In that post, I address much more than just "to work at G or not". I address
the general tendency/evolution of the internet, and how I'm unhappy with it.

Re: "video is a solved problem is hilarious": yes, thanks, I'm aware of the
codec mess, and I've been advocating for free and open codecs/protocols for a
long while. I know computers still generally suck at extracting info from
something audio-visual, etc - heck, the post is already too long, do you
really expect me to cover all that?

But, again, see the bigger picture. For me, it's a solved problem because most
people in most situations can watch whatever they feel like on whatever
platform (except for long movies but, again, not because of a tech hurdle).
It's solved as compared to, for example, collaborative music recording, with
web technologies, multitrack, decentralized, with an easy merging process (the
typical use case is producing an acoustic cover of some mainstream track.)

There's so much more I wanted to cover and didn't - if you have particular
questions I'll try to answer them here, or if you want to reach out, send it
my way at amos@movies.io

------
raganwald
Obviously the recruiter and HR will never read the whole thing. In business,
most people learn to skip to the end of long emails to get the call-to-action
or summary, then read the whole thing if they need more background, so I don't
think it's rude to write a long "thanks, but no thanks" email.

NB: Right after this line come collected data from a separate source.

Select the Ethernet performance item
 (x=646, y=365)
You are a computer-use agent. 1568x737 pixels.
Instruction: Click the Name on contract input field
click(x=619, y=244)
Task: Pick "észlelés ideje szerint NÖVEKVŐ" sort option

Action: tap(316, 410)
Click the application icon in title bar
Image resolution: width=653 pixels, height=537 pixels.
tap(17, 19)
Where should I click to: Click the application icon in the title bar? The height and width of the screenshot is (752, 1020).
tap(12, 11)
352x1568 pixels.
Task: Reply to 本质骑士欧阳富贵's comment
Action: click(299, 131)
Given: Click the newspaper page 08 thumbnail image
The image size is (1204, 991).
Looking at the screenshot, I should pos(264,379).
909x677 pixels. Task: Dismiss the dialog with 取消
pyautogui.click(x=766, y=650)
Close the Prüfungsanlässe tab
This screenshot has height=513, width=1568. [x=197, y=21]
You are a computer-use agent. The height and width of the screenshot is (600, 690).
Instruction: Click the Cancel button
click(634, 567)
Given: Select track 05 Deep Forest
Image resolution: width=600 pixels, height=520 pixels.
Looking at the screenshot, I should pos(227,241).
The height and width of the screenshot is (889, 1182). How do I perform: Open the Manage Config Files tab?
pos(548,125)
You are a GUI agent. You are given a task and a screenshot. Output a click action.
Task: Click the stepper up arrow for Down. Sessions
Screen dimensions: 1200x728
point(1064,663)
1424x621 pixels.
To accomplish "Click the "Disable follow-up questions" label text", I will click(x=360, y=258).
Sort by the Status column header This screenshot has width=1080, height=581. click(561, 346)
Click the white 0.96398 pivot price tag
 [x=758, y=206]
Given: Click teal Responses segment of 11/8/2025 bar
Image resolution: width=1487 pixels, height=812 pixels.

Now: Did the author waste his own time? He's the only judge of that. I
personally applaud it. Sometimes the act of writing something like this out
helps you clarify your own personal mission. It's like putting up a pirate
flag on your building. The big companies don't care, but you do, and maybe one
day you'll ship something like Macintosh.

I'm not really plugged into the video scene, so I have no idea how cogent
Amos's comments are about codecs and what-not. But he does a good job of
communicating his passion for independence. If even one person reads that and
thinks to themselves, "Yeah! I'm that passionate about origami folding
displays, I'm going to stick it out," what a glorious win that would be.

------
unreal37
I won't comment on the quality of the post, obviously its a rant.

But the topic of the rant was both how "online video has been solved" and
"it's such a shame that Youtube won online video". He obviously hopes for a
day soon when there are 5 or more places to go for video online that have
equal market share... That will never happen.

Not saying Youtube will be King forever, but fragmented markets are not stable
except if there are other forces at play (like government regulation,
language, or massive costs to switch providers).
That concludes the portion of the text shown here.